Start of Data shown
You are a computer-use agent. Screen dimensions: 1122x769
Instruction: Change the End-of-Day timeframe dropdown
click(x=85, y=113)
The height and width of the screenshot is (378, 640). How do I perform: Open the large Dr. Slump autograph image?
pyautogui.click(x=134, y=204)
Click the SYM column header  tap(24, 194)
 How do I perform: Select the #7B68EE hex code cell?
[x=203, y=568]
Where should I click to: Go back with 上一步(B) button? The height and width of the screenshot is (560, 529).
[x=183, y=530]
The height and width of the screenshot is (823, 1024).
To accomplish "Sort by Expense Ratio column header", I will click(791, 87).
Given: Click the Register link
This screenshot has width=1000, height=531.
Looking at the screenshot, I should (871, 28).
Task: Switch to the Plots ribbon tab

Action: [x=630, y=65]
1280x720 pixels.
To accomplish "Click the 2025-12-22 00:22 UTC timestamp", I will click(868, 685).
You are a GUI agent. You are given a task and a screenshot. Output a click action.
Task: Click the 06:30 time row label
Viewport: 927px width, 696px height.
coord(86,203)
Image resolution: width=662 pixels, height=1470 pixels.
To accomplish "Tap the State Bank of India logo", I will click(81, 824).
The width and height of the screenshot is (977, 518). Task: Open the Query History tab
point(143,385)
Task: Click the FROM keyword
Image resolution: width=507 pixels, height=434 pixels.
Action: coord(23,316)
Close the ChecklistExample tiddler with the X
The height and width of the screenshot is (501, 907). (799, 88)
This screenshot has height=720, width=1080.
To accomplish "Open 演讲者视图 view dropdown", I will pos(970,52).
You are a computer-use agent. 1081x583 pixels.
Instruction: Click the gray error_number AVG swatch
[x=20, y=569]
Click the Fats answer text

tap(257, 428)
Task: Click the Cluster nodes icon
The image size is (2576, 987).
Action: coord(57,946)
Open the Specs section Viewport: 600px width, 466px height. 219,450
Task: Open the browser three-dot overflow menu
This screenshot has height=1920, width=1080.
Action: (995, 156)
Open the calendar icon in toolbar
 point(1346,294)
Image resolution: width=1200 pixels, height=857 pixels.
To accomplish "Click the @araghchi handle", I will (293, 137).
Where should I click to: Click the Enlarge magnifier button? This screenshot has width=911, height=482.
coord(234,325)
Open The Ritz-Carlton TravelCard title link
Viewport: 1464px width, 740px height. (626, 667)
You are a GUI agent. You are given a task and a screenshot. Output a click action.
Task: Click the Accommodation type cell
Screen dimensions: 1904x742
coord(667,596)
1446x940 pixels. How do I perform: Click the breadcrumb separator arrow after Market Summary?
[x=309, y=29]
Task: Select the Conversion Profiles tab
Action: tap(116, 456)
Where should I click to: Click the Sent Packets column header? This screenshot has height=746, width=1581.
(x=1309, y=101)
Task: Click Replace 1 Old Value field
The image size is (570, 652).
End of Data shown
About this exercise: Your answer must be the full set of entries, copied exactly.

Output below:
You are a computer-use agent. Screen dimensions: 1122x769
Instruction: Change the End-of-Day timeframe dropdown
click(x=85, y=113)
The height and width of the screenshot is (378, 640). How do I perform: Open the large Dr. Slump autograph image?
pyautogui.click(x=134, y=204)
Click the SYM column header  tap(24, 194)
 How do I perform: Select the #7B68EE hex code cell?
[x=203, y=568]
Where should I click to: Go back with 上一步(B) button? The height and width of the screenshot is (560, 529).
[x=183, y=530]
The height and width of the screenshot is (823, 1024).
To accomplish "Sort by Expense Ratio column header", I will click(791, 87).
Given: Click the Register link
This screenshot has width=1000, height=531.
Looking at the screenshot, I should (871, 28).
Task: Switch to the Plots ribbon tab

Action: [x=630, y=65]
1280x720 pixels.
To accomplish "Click the 2025-12-22 00:22 UTC timestamp", I will click(868, 685).
You are a GUI agent. You are given a task and a screenshot. Output a click action.
Task: Click the 06:30 time row label
Viewport: 927px width, 696px height.
coord(86,203)
Image resolution: width=662 pixels, height=1470 pixels.
To accomplish "Tap the State Bank of India logo", I will click(81, 824).
The width and height of the screenshot is (977, 518). Task: Open the Query History tab
point(143,385)
Task: Click the FROM keyword
Image resolution: width=507 pixels, height=434 pixels.
Action: coord(23,316)
Close the ChecklistExample tiddler with the X
The height and width of the screenshot is (501, 907). (799, 88)
This screenshot has height=720, width=1080.
To accomplish "Open 演讲者视图 view dropdown", I will pos(970,52).
You are a computer-use agent. 1081x583 pixels.
Instruction: Click the gray error_number AVG swatch
[x=20, y=569]
Click the Fats answer text

tap(257, 428)
Task: Click the Cluster nodes icon
The image size is (2576, 987).
Action: coord(57,946)
Open the Specs section Viewport: 600px width, 466px height. 219,450
Task: Open the browser three-dot overflow menu
This screenshot has height=1920, width=1080.
Action: (995, 156)
Open the calendar icon in toolbar
 point(1346,294)
Image resolution: width=1200 pixels, height=857 pixels.
To accomplish "Click the @araghchi handle", I will (293, 137).
Where should I click to: Click the Enlarge magnifier button? This screenshot has width=911, height=482.
coord(234,325)
Open The Ritz-Carlton TravelCard title link
Viewport: 1464px width, 740px height. (626, 667)
You are a GUI agent. You are given a task and a screenshot. Output a click action.
Task: Click the Accommodation type cell
Screen dimensions: 1904x742
coord(667,596)
1446x940 pixels. How do I perform: Click the breadcrumb separator arrow after Market Summary?
[x=309, y=29]
Task: Select the Conversion Profiles tab
Action: tap(116, 456)
Where should I click to: Click the Sent Packets column header? This screenshot has height=746, width=1581.
(x=1309, y=101)
Task: Click Replace 1 Old Value field
The image size is (570, 652).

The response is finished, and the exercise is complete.